EXERCISE –
Your task is to find every line of the data that holds the string "computer" and copy it.

[RECORDS SHOWN — start]

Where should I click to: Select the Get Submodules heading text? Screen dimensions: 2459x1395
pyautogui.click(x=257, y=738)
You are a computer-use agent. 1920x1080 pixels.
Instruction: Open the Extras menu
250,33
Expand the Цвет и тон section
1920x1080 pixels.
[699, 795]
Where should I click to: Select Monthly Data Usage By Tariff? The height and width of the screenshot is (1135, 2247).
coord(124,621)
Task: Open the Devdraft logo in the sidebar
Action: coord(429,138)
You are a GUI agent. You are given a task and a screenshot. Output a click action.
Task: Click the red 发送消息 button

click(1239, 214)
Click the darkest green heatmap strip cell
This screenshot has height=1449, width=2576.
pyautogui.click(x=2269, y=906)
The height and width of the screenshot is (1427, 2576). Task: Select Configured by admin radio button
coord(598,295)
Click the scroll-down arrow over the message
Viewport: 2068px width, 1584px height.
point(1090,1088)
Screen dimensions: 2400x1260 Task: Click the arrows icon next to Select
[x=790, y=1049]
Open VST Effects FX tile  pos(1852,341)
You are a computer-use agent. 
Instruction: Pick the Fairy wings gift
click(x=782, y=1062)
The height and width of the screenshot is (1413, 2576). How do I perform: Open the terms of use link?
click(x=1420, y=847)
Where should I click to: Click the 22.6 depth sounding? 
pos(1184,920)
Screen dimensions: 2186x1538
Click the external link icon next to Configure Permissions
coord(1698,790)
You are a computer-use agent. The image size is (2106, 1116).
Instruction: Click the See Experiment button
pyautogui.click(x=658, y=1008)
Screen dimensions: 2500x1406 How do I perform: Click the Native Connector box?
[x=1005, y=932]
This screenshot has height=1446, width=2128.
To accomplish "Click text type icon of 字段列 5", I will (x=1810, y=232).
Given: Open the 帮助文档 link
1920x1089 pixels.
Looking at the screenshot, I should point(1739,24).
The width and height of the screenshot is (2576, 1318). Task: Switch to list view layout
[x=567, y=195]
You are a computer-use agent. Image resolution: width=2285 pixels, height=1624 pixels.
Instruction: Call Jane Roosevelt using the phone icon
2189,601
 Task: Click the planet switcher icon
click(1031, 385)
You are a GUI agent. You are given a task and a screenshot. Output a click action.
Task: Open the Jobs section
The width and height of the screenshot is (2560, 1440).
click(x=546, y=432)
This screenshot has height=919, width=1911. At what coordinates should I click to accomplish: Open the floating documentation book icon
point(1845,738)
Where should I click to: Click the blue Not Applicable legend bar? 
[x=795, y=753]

[RECORDS SHOWN — finish]

ANSWER TO THE EXERCISE –
You are a computer-use agent. 1920x1080 pixels.
You are a computer-use agent. 
You are a computer-use agent. The image size is (2106, 1116).
You are a computer-use agent. Image resolution: width=2285 pixels, height=1624 pixels.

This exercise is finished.